Rewrite the lines from the one containing "Open the three-dot menu for 部長ロール" through the end of the material, changing "toolbar" to "tool strip" and leaving everything else as it is.

## begin STORED DATA

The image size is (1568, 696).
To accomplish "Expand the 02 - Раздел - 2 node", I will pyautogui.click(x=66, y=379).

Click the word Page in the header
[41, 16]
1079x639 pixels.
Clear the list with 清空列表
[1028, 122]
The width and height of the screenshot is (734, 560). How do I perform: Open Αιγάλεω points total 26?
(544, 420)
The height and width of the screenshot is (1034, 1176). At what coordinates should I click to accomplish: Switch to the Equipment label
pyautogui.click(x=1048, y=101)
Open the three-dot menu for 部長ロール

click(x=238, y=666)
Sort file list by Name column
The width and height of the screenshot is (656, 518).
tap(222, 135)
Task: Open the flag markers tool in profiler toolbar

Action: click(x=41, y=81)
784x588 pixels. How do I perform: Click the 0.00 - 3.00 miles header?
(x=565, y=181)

## end STORED DATA

THE REPLY:
Open the three-dot menu for 部長ロール

click(x=238, y=666)
Sort file list by Name column
The width and height of the screenshot is (656, 518).
tap(222, 135)
Task: Open the flag markers tool in profiler tool strip

Action: click(x=41, y=81)
784x588 pixels. How do I perform: Click the 0.00 - 3.00 miles header?
(x=565, y=181)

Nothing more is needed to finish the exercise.